[GIVEN PASSAGE]:
BEGIN

Mark Twain shocks us by representing the germs of illness as the nobility among the microbes. The cancer cells are the very "brightest" among them; the consumption agent the most poetic. Each "noble" family has a crest that resembles the way each germ looks--to a human eye under a microscope. Medical technology developed since Mark Twain's time suggests that this may have been more than literary invention; he may have intuited, or actually seen, what goes on among the cells of a body challenged by cancer. An oncology nurse with whom I shared his account, made the interesting comment that cancer cells "glow" in an x-ray and are sometimes called, in hospital slang, "stars."
Sometimes our hero dreams he is back in the human world, and he wakes with the inevitable question: Which is the dream? A moment of epiphany comes when Huck decides to confide to a circle of microbe intellectuals that he comes from another world, a planet beyond the body of the drunken tramp they are all living in. They simply cannot comprehend him. They can't understand, to begin with, that they are inside the body of a larger being, and that their behavior could affect that body's health for good or ill. So how can they grasp the idea that there are similar worlds in which beings walk and eat on a planet inconceivably vast? So of course the best brains of, the microbe world dismiss Huck as delusional, or at best, applaud him for his vivid and complex imagination.

END

[Stored entries]:
BEGIN

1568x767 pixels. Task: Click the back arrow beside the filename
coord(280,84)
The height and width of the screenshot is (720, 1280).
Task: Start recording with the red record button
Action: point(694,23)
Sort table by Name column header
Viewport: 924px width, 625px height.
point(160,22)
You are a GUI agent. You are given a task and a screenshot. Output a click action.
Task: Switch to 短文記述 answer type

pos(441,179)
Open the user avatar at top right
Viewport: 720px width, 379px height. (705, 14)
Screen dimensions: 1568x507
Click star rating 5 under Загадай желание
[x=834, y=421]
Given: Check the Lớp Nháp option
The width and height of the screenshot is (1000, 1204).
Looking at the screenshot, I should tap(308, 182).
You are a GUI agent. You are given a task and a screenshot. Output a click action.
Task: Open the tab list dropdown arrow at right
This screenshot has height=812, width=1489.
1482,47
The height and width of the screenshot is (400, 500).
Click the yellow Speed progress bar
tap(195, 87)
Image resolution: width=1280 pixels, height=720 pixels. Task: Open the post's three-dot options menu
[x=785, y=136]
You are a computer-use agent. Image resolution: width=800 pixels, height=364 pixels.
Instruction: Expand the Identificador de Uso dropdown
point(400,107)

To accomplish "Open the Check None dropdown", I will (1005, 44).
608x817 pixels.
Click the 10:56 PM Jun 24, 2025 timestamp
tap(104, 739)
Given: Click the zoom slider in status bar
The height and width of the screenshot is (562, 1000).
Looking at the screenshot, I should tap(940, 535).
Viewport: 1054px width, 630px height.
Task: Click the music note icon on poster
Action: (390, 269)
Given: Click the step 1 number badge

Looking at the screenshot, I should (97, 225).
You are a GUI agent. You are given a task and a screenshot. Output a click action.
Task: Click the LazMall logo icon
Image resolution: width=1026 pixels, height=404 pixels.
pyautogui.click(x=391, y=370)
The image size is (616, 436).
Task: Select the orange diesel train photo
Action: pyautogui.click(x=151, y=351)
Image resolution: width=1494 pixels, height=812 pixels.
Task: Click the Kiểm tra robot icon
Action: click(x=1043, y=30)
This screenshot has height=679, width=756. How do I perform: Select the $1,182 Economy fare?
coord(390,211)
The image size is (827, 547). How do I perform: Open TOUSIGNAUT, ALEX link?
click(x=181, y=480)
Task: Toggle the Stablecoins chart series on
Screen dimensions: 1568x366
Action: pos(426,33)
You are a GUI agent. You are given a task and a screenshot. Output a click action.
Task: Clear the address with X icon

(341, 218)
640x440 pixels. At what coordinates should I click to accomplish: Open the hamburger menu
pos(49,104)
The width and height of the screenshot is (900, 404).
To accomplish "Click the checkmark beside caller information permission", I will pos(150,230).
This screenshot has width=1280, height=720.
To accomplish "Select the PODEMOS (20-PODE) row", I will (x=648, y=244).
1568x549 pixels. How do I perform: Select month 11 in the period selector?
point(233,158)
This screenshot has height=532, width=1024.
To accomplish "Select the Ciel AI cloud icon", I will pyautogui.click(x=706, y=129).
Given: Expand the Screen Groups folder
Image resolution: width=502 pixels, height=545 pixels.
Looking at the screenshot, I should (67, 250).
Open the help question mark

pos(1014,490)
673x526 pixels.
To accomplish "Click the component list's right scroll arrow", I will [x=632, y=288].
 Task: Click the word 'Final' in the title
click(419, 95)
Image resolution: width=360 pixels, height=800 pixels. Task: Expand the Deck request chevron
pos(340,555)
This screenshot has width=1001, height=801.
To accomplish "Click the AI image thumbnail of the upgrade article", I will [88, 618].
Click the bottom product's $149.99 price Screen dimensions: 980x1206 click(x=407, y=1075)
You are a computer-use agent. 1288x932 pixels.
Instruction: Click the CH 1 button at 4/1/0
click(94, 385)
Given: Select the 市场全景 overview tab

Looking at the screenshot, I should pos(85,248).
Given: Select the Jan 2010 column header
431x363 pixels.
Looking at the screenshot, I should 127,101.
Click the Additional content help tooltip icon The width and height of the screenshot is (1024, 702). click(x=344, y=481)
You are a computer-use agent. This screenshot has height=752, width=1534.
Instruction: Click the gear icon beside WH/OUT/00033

END

[YOUR INSTRUCTIONS]: From the passage about Mark Twain's microbe story, please list every word that appears inside quotation marks. You won't need any of this data.

[OUTPUT FOR THIS EXERCISE]: brightest, noble, glow, stars